Related: Should I be on Social Media?
Some other apps worthy of note
Depending on which direction you take your food blog, you might also need some of the following:
Dropbox – the easiest way to send large files to yourself and others.
Etsy – browse for photography props with the Etsy app.
Soundcloud – catch up on all your favourite podcasts and stream music.
Adobe Fill & Sign – do you need a contract signing for a sponsored post? Adobe Fill & Sign is an easy PDF form filler and you can get signatures sent straight back to you so that business can continue as usual.
MailChimp Mobile app – allows you to send campaigns and manage your contacts from your phone.
Google Calendar – bloggers need to be organised and Google Calendar syncs across all your devices.
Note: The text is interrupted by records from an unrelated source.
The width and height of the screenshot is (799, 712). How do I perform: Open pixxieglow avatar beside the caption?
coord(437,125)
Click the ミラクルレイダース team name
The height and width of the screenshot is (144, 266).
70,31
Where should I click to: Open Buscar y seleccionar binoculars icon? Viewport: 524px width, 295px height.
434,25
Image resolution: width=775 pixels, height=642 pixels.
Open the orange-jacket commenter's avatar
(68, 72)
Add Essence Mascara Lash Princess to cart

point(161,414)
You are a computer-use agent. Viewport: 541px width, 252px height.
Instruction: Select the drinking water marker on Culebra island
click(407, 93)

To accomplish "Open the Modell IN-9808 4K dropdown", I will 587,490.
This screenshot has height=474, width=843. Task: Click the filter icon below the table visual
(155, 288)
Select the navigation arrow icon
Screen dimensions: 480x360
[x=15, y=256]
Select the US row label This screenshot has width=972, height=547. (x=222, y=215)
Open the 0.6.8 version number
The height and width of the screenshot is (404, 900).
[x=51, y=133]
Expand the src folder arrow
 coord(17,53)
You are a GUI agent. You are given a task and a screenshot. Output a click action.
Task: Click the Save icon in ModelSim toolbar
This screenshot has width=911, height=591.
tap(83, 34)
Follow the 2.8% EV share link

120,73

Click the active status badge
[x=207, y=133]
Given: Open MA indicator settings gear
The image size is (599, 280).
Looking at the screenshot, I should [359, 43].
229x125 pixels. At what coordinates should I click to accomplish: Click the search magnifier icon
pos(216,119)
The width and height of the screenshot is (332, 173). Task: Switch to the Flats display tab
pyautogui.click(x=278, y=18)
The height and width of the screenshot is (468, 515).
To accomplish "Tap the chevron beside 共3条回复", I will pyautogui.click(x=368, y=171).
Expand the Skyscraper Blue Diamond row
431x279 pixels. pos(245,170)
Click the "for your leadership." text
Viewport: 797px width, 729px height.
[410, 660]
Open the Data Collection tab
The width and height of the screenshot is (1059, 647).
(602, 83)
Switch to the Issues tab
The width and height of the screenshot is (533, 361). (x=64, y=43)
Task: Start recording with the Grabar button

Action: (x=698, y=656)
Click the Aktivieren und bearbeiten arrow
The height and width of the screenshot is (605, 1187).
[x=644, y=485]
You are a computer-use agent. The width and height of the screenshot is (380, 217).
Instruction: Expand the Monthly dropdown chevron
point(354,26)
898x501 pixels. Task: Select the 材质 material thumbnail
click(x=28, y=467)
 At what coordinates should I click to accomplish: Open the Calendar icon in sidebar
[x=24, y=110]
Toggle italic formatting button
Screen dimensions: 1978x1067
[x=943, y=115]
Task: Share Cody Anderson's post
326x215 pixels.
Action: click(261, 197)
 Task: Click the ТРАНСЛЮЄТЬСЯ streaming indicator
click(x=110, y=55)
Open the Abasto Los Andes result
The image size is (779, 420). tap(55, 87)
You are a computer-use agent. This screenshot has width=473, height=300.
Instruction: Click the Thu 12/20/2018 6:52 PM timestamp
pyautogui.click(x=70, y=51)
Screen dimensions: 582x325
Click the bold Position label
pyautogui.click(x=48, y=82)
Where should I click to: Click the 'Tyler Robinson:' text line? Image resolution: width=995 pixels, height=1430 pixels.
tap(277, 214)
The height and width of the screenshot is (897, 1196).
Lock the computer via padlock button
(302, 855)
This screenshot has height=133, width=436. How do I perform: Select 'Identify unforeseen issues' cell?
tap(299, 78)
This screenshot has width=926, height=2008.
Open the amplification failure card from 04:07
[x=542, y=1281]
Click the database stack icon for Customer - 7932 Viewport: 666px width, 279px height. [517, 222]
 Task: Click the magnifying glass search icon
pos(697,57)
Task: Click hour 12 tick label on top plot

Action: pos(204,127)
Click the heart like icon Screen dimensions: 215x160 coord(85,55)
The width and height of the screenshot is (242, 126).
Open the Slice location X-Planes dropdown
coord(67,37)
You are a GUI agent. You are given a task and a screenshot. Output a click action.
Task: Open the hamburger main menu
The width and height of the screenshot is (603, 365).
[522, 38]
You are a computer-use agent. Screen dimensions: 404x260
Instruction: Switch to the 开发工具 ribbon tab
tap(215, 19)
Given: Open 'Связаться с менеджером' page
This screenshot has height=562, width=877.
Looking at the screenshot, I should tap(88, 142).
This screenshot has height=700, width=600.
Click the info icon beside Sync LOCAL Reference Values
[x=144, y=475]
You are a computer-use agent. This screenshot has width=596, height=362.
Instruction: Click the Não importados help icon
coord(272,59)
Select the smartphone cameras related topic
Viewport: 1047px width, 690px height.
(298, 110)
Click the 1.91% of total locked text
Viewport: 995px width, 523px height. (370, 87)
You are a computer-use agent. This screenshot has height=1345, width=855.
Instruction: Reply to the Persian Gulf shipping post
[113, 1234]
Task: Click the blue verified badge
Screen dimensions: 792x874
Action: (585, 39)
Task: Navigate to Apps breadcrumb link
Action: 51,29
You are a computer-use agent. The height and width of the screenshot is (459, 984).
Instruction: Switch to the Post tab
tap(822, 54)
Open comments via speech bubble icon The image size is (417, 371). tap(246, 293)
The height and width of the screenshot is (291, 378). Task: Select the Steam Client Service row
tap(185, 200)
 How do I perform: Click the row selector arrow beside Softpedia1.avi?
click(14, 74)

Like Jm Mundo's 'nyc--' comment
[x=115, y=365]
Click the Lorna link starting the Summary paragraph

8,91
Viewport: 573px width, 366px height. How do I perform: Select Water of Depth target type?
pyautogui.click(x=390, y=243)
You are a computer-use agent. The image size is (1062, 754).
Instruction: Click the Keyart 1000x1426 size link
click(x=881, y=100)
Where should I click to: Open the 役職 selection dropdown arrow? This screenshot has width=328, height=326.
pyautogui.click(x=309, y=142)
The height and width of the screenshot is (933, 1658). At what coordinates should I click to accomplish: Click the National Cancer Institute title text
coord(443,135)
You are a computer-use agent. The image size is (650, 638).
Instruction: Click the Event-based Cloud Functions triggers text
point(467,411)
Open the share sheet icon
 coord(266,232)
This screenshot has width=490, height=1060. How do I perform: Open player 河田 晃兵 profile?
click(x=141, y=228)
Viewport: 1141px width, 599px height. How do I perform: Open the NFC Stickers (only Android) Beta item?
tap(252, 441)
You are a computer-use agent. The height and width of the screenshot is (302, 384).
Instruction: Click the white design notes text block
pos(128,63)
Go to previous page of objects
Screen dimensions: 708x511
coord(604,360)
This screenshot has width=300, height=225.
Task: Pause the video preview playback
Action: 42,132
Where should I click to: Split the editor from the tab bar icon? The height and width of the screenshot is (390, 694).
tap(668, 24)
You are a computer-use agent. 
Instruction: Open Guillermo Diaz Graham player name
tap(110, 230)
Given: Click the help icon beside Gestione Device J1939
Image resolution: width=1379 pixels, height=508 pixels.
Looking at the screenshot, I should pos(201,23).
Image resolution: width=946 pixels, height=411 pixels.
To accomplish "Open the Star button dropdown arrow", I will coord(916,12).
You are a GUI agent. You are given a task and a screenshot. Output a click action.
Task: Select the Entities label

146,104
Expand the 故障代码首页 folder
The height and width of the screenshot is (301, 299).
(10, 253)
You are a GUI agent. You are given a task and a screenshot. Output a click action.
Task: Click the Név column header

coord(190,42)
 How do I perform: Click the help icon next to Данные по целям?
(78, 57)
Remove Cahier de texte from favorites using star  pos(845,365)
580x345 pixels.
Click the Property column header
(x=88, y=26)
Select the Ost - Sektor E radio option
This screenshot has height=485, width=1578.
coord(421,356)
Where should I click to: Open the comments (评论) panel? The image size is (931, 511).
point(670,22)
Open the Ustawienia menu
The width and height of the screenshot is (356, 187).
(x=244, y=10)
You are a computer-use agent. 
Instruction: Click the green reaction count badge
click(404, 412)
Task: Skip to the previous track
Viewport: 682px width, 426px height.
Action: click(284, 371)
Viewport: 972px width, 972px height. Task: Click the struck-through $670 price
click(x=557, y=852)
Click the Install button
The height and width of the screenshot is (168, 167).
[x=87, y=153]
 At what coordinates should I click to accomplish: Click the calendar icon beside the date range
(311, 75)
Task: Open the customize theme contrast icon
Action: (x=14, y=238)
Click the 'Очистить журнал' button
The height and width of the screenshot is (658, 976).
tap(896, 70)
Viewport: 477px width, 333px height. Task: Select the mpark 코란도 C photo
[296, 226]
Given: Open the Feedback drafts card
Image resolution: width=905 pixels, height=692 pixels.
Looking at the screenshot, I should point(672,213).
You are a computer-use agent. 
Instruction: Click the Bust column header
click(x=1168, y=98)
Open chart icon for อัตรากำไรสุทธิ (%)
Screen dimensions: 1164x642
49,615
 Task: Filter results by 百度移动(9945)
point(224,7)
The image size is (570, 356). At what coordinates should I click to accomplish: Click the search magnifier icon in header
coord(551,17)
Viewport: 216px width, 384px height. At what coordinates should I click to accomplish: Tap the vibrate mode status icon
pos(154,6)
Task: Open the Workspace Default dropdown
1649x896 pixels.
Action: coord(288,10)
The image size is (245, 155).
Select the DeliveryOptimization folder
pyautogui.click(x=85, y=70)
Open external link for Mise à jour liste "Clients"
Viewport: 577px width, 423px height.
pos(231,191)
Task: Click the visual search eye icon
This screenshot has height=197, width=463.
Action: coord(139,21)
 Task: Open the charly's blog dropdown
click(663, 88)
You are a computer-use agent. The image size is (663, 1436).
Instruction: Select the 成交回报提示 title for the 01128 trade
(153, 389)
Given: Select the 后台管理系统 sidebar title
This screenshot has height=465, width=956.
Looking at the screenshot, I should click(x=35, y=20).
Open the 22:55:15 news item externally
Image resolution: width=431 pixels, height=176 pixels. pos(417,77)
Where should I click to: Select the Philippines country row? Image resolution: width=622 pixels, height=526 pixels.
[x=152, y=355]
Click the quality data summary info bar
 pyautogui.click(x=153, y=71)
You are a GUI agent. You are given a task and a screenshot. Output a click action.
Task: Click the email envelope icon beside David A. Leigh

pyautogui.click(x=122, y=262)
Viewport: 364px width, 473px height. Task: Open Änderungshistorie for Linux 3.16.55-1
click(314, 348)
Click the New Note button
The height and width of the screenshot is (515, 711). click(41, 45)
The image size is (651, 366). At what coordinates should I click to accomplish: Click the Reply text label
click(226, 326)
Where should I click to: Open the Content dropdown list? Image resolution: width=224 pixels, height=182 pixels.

You can even link up with business partners or your spouse so you always know what everyone is doing.
Skype for Business – if you’ve diversified like me and you like to keep in touch with clients and businesses over Skype then you can easily do it on the go with Skype for Business. What’s more, you can record your conversations so you can listen back later, share them with others or turn them into a podcast – like mine!
Teachable – learning a new skill? Why not use the Teachable app and take a course in your “dead” time (like my new Pinterest for Food Bloggers course which is coming soon!)?
Over to you
Now that you’ve seen how to run your food blog from your smartphone you can make good use of, what was previously, wasted time. Pick a few of your favourite apps from the list and see if you can streamline your food blog, starting today!